For operational stability, we recommend setting up these additional CloudWatch alarms:

• API Gateway 5XX error rate > 1%: Detects Lambda function errors or timeouts
• Lambda error rate > 0.1%: Detects internal function logic errors
• CloudFront Origin 5XX error rate > 0.5%: Detects S3 or API Gateway origin errors
• Average response time > 2 seconds: Detects frequent cold starts or performance degradation

Try It Yourself

To experience this pattern hands-on, you can use the following GitHub repository:

GitHub Repository: https://github.com/jaeneungsim/cdk-serverless-web-app-pattern

Quick Start

# Clone repository
git clone https://github.com/jaeneungsim/cdk-serverless-web-app-pattern.git
cd cdk-serverless-web-app-pattern

# Install dependencies
npm install

# Bootstrap both regions
cdk bootstrap aws://account-number/us-east-1
cdk bootstrap aws://account-number/ap-southeast-2

# Deploy
cdk deploy --all

After deployment, you can access the CloudFront domain and test these endpoints:

• /api/lambda-1 (GET): Returns greeting from Lambda 1
• /api/lambda-2 (GET): Returns greeting from Lambda 2

Extensibility

Based on this foundation pattern, you can add the following features:

Database Integration: Connect DynamoDB or RDS for dynamic data processing

Authentication System: User authentication through Cognito or Auth0

Custom Domains: HTTPS custom domains through Route53 and ACM

CI/CD Pipelines: Automated deployment through CodePipeline or GitHub Actions

Environment Separation: Development, staging, and production environment configuration

Conclusion

The WAF → CloudFront → API Gateway → Lambda synchronous processing pattern is highly suitable for serverless web applications requiring real-time responses with unified management.

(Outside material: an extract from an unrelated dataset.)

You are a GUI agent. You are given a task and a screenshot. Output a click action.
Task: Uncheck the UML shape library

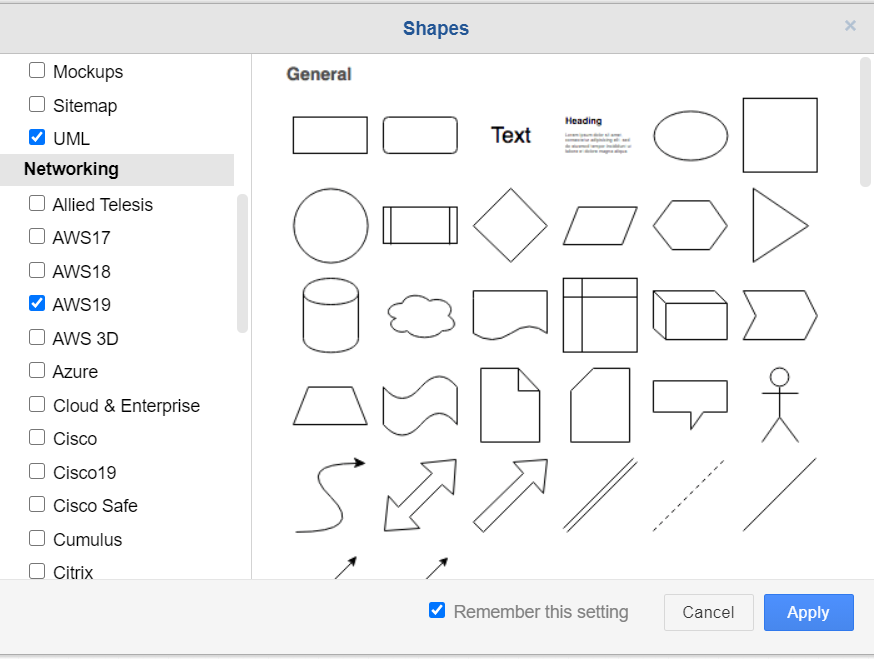tap(37, 137)
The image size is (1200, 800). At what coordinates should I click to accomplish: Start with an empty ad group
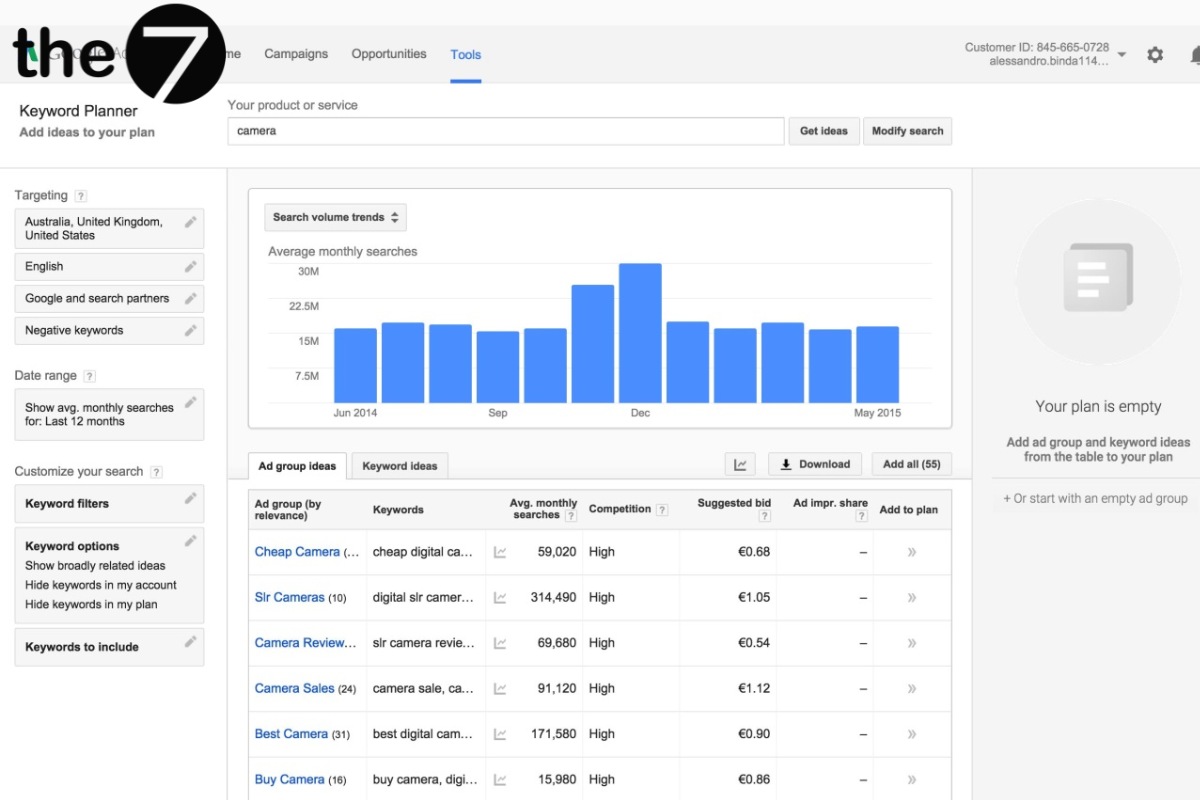pyautogui.click(x=1098, y=497)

It particularly excels in projects meeting these conditions:

• Services requiring real-time responses (search autocomplete, real-time search, interactive APIs)
• Services with extensive static content (SPAs, media sites, etc.)
• Global user base (services targeting worldwide users)
• Security-critical enterprise applications

While Lambda cold start issues still exist along with initial setup complexity and other constraints, these problems can be effectively managed through Provisioned Concurrency, proper optimization strategies, and monitoring.

By leveraging serverless architecture's auto-scaling and cost efficiency alongside CloudFront's global performance optimization, this pattern is worth serious consideration for building scalable and high-performance web applications.